■ **EXTRACTED TEXT**
━━━━━━

Partner The Garage
“Innovation isn’t magic. It takes creativity, focus, relentless reinvention, discipline and hard work.”
Why is Europe lagging behind in innovation and digitalization when compared to other regions like the United States and China?
"Europe has many highly innovative and successful companies like Spotify, N26 and Get Your Guide. However, at some point European startups leave Europe to stay competitive at an international level. Customers consume products and access content from all over the world without even thinking about their origin. In such an environment, venture capital becomes vital as it enables the exploration of new technologies and business models without the urge of making immediate profits. However, the United States and China have by far more capital available than Europe. American VCs invest thrice as much in startups than European VCs. Plus, the total available markets in these regions are much bigger. In Europe, differing languages and legislations are challenging for startups as intra-European expansions come along with costly adaptations of core products. Moreover, in Europe we have a “think first, do better” attitude, meaning that we put a lot of thought into innovations and business models to assess their impact on the economy and society to define proper regulations. For example, the GDPR (general data protection regulation) is a product of such thinking. On one hand, this gives Europe an edge over other regions and protects the public from potential harm. On the other hand, it clearly hinders the collection of valuable data such as e.g. feedback. Another important aspect is that European countries do not cherish entrepreneurial pursuits as much as other regions. In the United States, the American Dream promises every immigrant to become a millionaire, and the only way to get there is by starting a business. In Europe, our social system is designed to balance wealth across populations, which makes Europeans some of the happiest people in the world. The downside is that the incentive for founding a business in a super innovative field is relatively low. As a result, other regions become more attractive for innovators, eventually leading to a brain-drain, especially regarding core technologies like artificial intelligence etc. In order to reverse this process, we must find ways to attract these talents, create our own European innovation culture and values, appreciate their contributions and give entrepreneurs and innovators the resources they need to be able to compete with foreign contestants."
How do you think Europe could strengthen its global position regarding digitization?

━━━━━━

■ **INFORMATION GIVEN**
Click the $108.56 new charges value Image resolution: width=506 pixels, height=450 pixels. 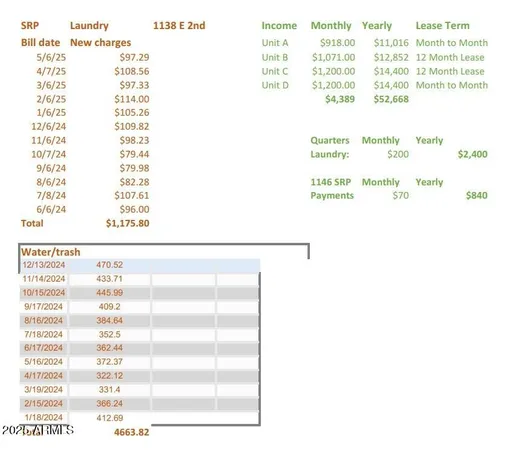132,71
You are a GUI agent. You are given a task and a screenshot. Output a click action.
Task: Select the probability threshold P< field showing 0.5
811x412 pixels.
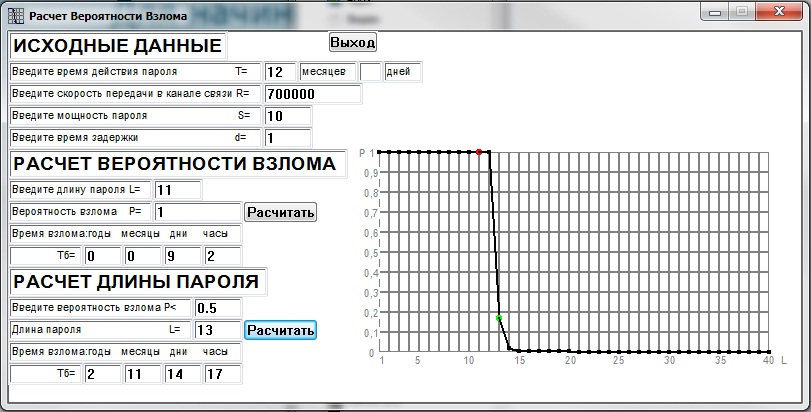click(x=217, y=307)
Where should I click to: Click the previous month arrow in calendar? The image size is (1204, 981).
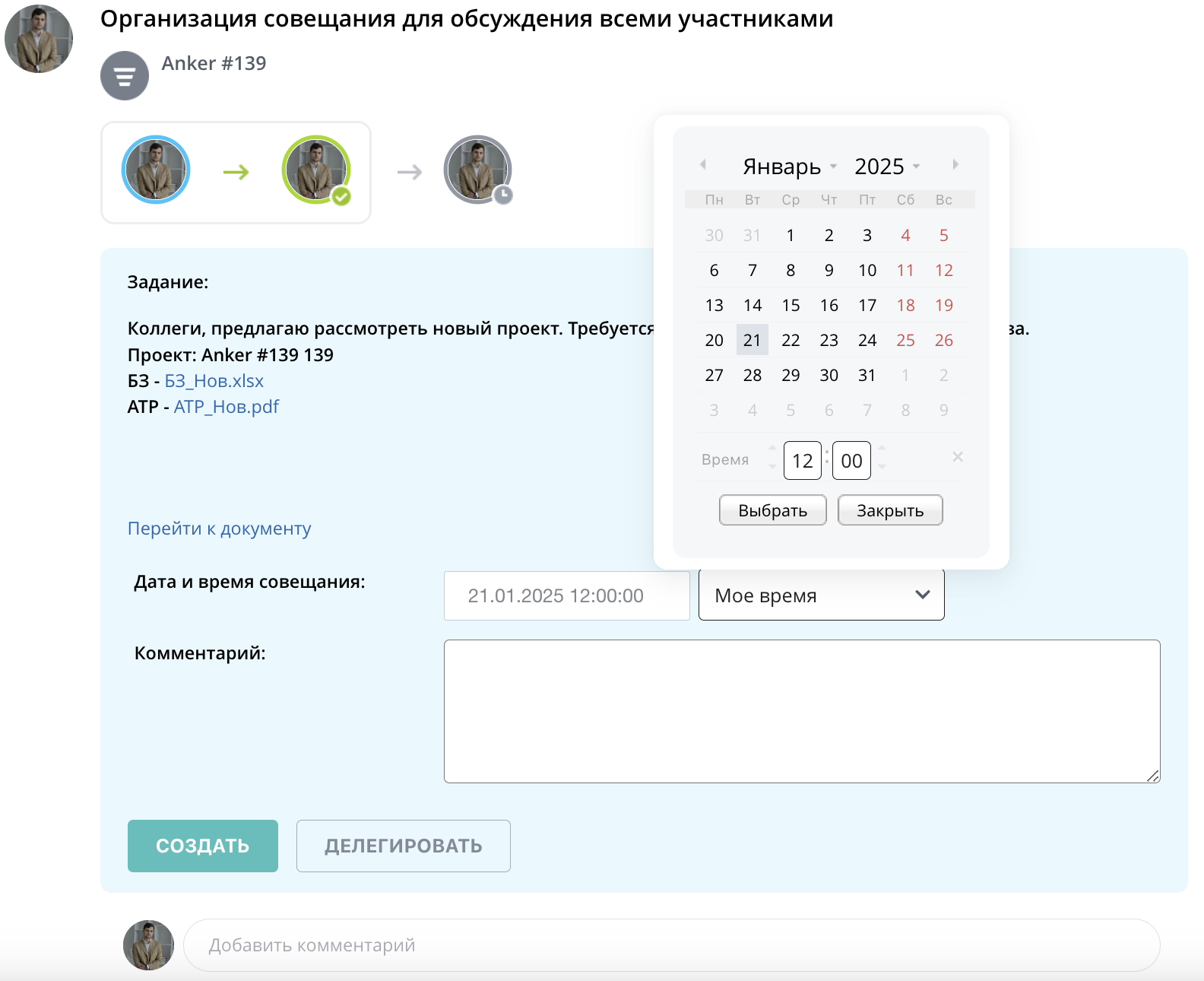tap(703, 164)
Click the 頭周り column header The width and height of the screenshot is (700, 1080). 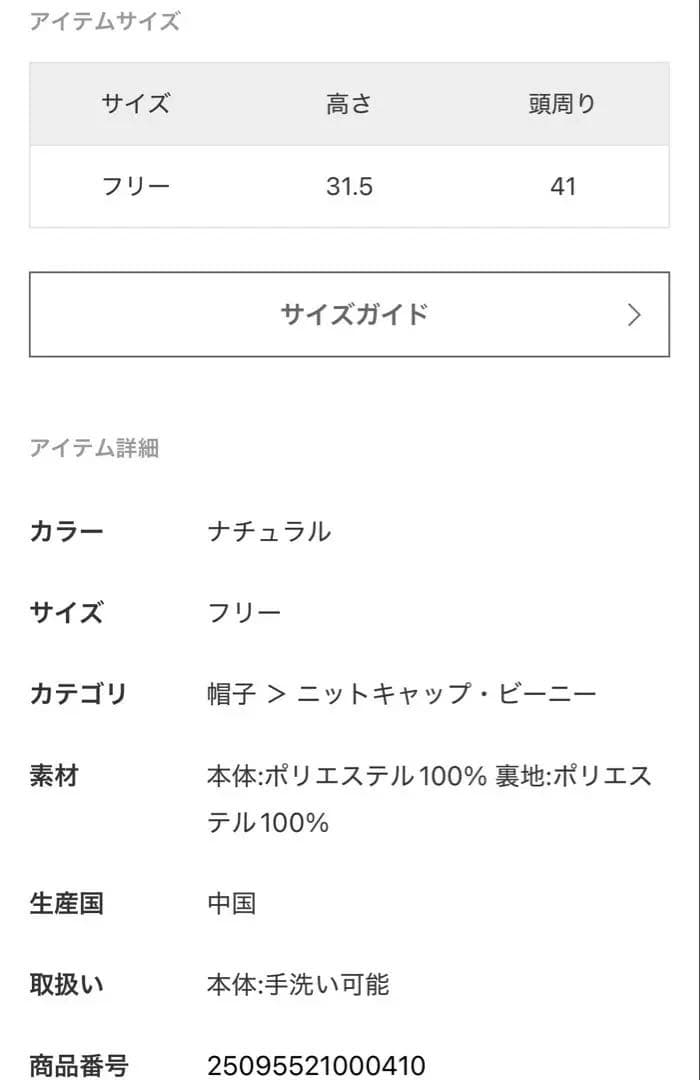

━━━━━━

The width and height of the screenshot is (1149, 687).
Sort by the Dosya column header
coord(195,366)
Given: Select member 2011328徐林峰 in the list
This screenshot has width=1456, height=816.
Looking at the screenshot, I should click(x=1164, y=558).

━━━━━━

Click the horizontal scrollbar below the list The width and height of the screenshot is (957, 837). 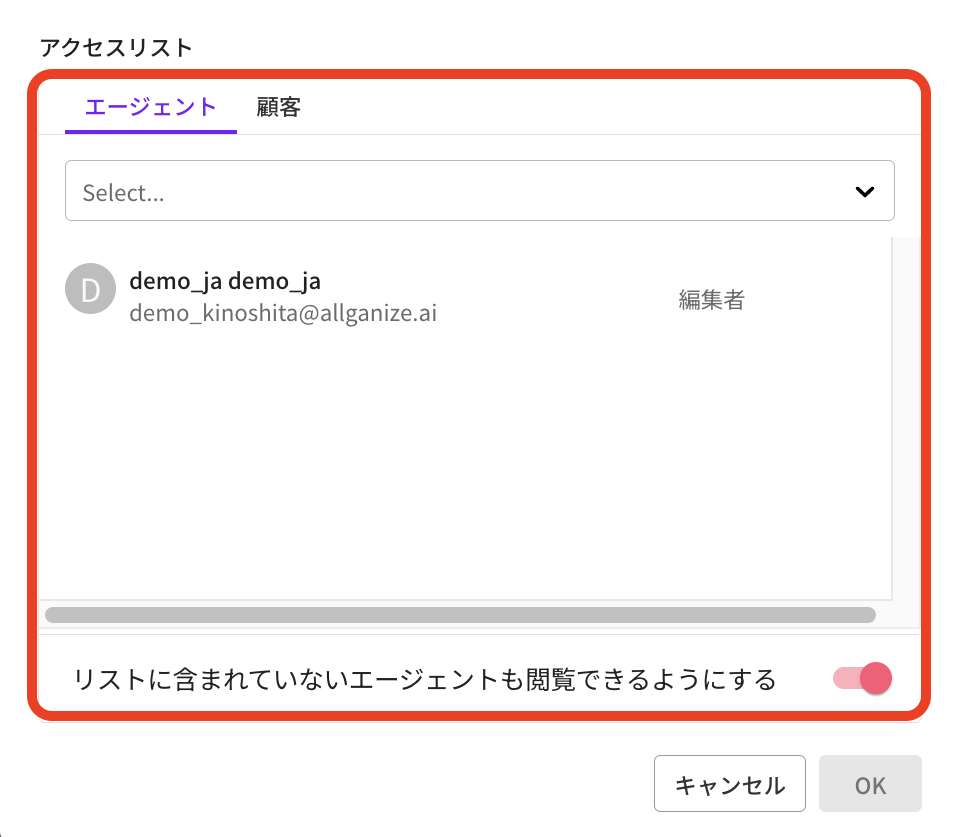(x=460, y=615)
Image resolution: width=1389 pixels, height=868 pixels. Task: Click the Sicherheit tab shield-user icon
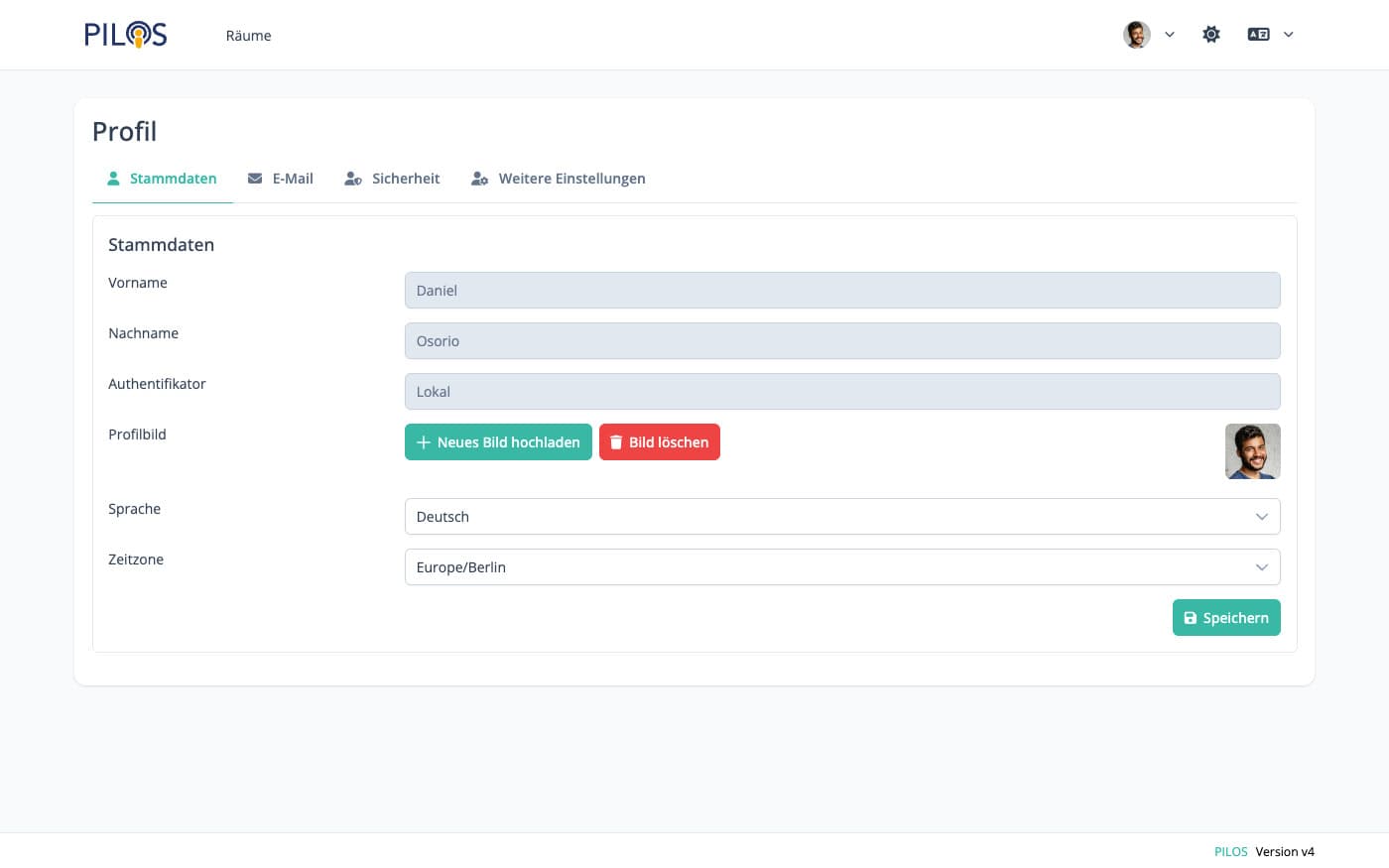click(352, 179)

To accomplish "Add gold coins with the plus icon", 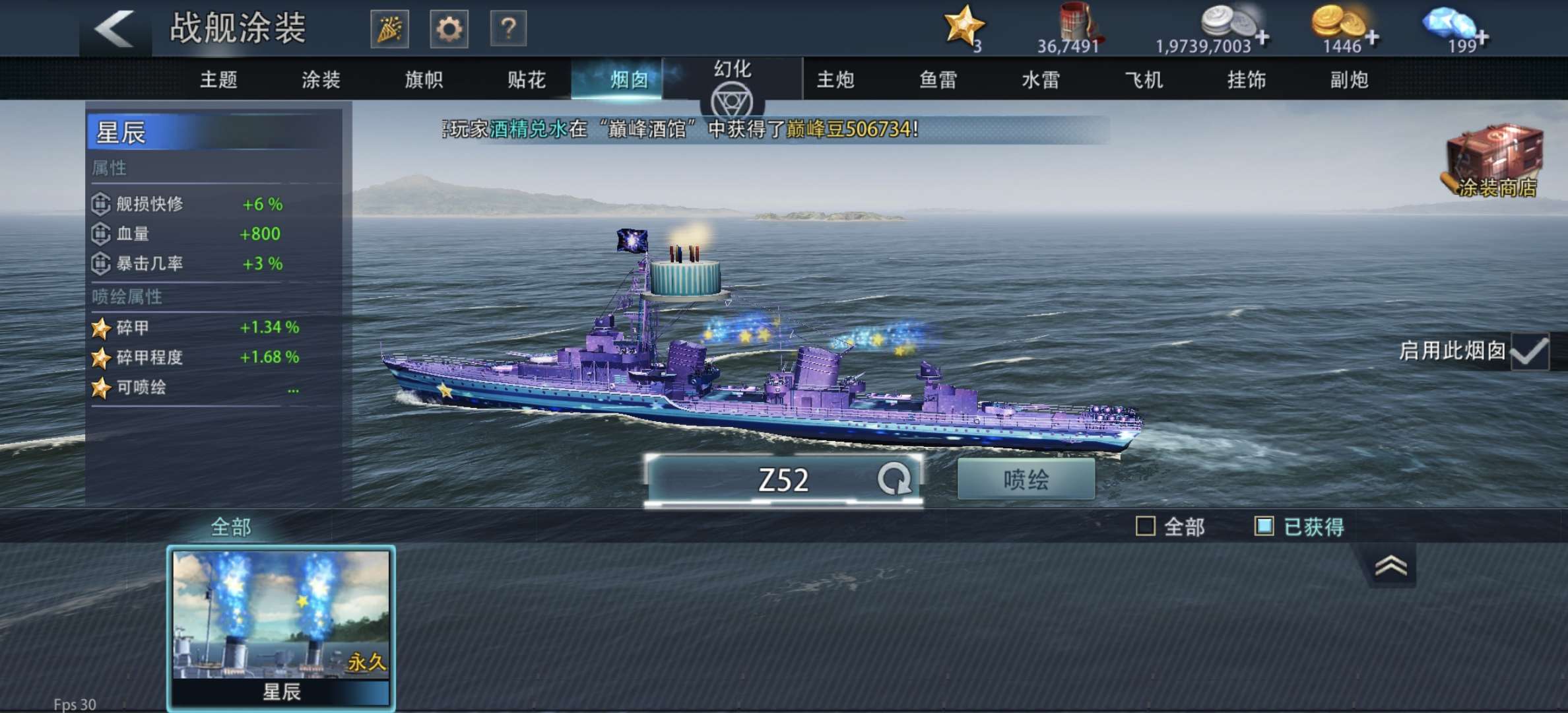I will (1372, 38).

━━━━━━

■ **REQUIREMENT A**
Answer these questions using the text on Europe's lag in innovation:
(i) Which three European companies are named as highly innovative and successful?
(ii) How much do American VCs invest in startups compared with European VCs?
(iii) Which regulation is given as a product of the "think first, do better" attitude?
■ **REQUIREMENT B**
Carry on the text on Europe's lag in innovation and digitalization from the point where it stops.

■ **RESPONSE BOX A**
(i) Spotify, N26 and Get Your Guide.
(ii) Three times as much.
(iii) The GDPR (general data protection regulation).

■ **RESPONSE BOX B**
"On the global map, Europe has a very distinct role regarding digitization. In this particular context, Europe is primarily known for its regulation and for taking data privacy concerns seriously. I believe this is a valuable differentiator and it would be a pity to give up that advantage. However, at the same time, it puts Europe in an unfavorable position when it comes to the exploration of new technologies and business models. Therefore, it is essential to find a good balance between economic liberty and regulation. For example, during the Covid-19 pandemic, many companies rapidly rolled out Microsoft Teams as the primary collaboration tool, without even questioning what kind of data might be stored in servers outside of Europe. As much as it put privacy at risk, as a matter of fact, suddenly European companies were catapulted into the digitized world of 2020 and benefitted from it. In my opinion, this is one of the best examples that shows that Europe needs to be bolder in adopting new technologies. At the same time, strengthening the availability of local solutions might boost European digitization, and new regulations provide great opportunities for European companies. For example, providing digital solutions that are marketed as being “GDPR-compliant” or “running on local servers” have opened new ways to challenge incumbents. Unfortunately, this approach is pursued only half-heartedly as we still lack the required resources to grow European companies that are able to compete with giants from the United States and China on a global level. To change that, governments need to align on a pan-European approach and support local digitization initiatives with significant investments and attractive investors and supporters."
Many companies have unsuccessfully implemented innovation initiatives. What is needed to become truly innovative?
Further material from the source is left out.